Personal information
- Full name: Alexander Banor Tettey
- Date of birth: 4 April 1986 (age 40)
- Place of birth: Accra, Ghana
- Position: Defensive midfielder

Youth career
- 1999–2002: Bodø/Glimt
- 2002–2003: Kolstad

Senior career*
- Years: Team / Apps / (Gls)
- 2003–2009: Rosenborg / 89 / (12)
- 2005: → Skeid (loan) / 5 / (2)
- 2009–2012: Rennes / 60 / (2)
- 2012–2021: Norwich City / 244 / (7)
- 2021: Rosenborg / 6 / (0)
- Total:  / 404 / (23)

International career
- 2004: Norway U18 / 7 / (0)
- 2005: Norway U19 / 8 / (0)
- 2006–2008: Norway U21 / 14 / (0)
- 2007–2016: Norway / 34 / (3)

Managerial career
- 2024–: Rosenborg (assistant)
- 2026: Rosenborg (interim)

= Alexander Tettey =

Ghanaian-born Norwegian footballer (born 1986)

DATA PROVIDED ->

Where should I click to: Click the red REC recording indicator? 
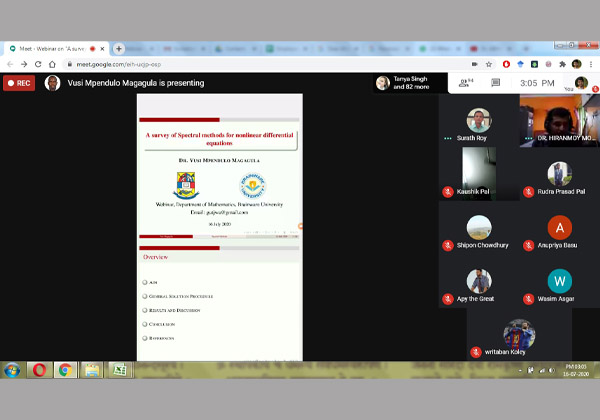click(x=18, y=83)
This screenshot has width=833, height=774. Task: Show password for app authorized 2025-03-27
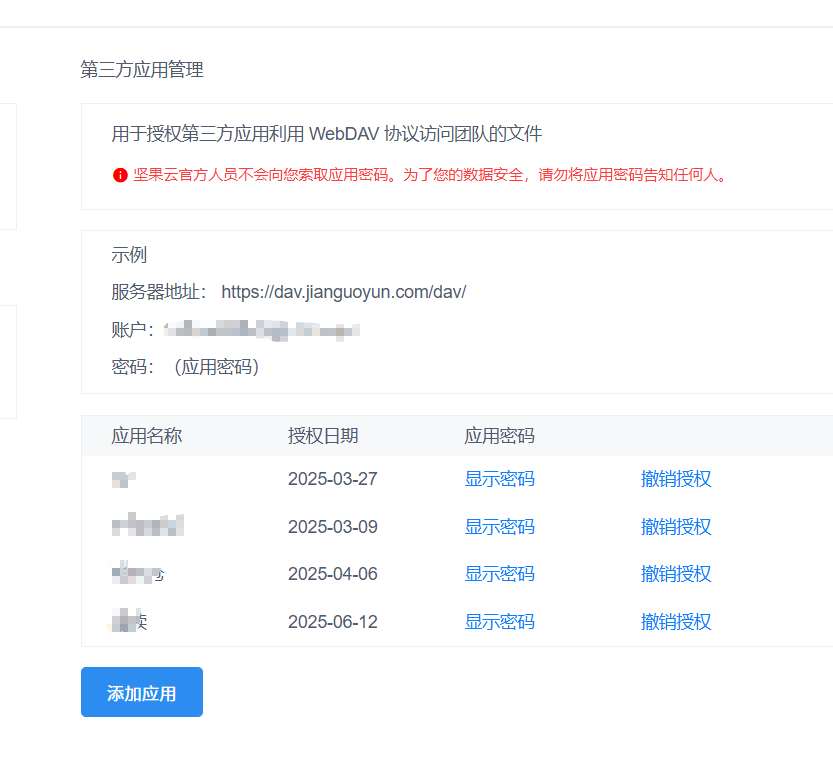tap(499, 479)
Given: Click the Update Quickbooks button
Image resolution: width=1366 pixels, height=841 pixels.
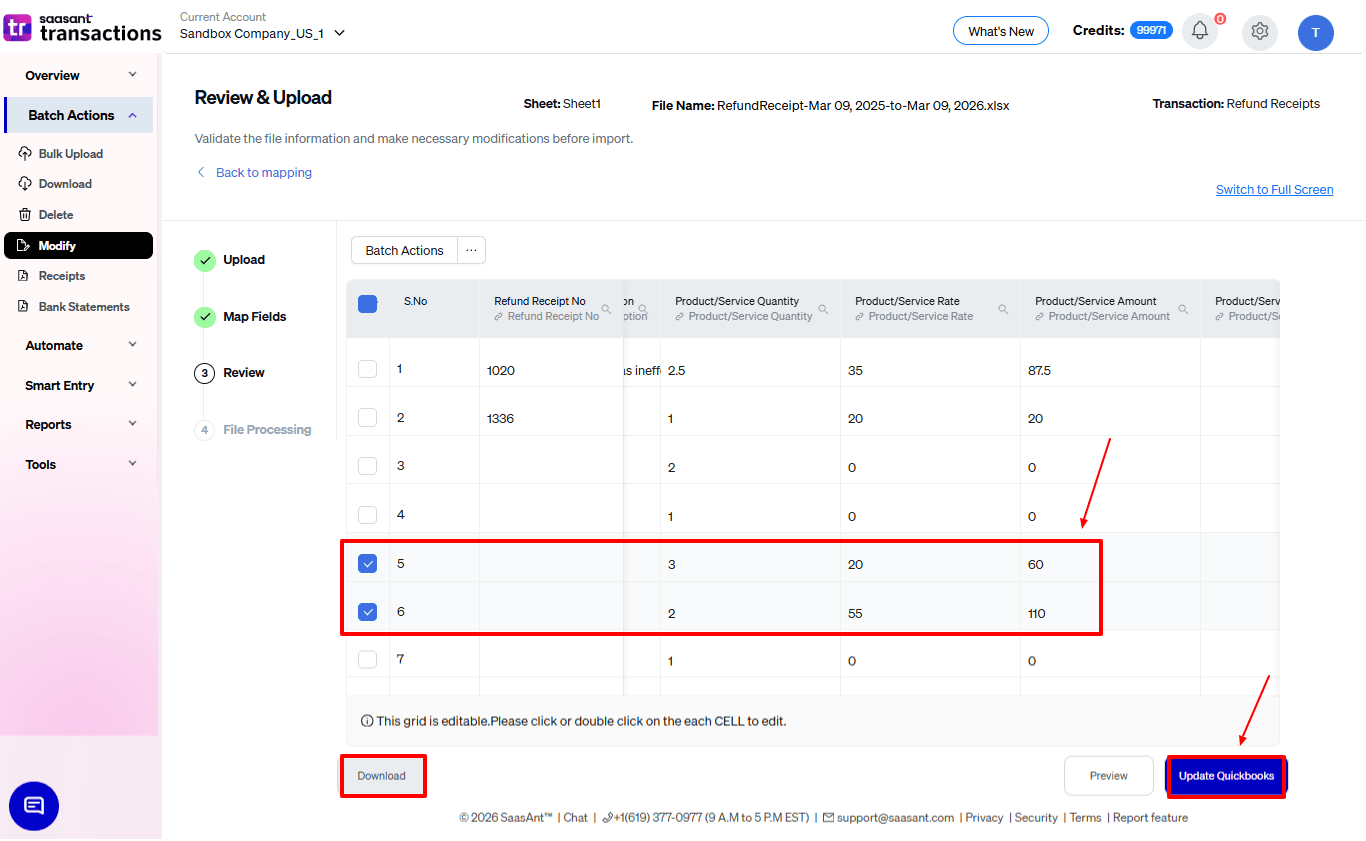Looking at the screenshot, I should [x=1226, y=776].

WORK INSTRUCTIONS ->
From the Alexander Tettey profile, extract the stretch from "Personal information" through "Rosenborg / 89 / (12)" word for word. You can set the rows aside; they play no part here.

EXERCISE ANSWER ->
Personal information
- Full name: Alexander Banor Tettey
- Date of birth: 4 April 1986 (age 40)
- Place of birth: Accra, Ghana
- Position: Defensive midfielder

Youth career
- 1999–2002: Bodø/Glimt
- 2002–2003: Kolstad

Senior career*
- Years: Team / Apps / (Gls)
- 2003–2009: Rosenborg / 89 / (12)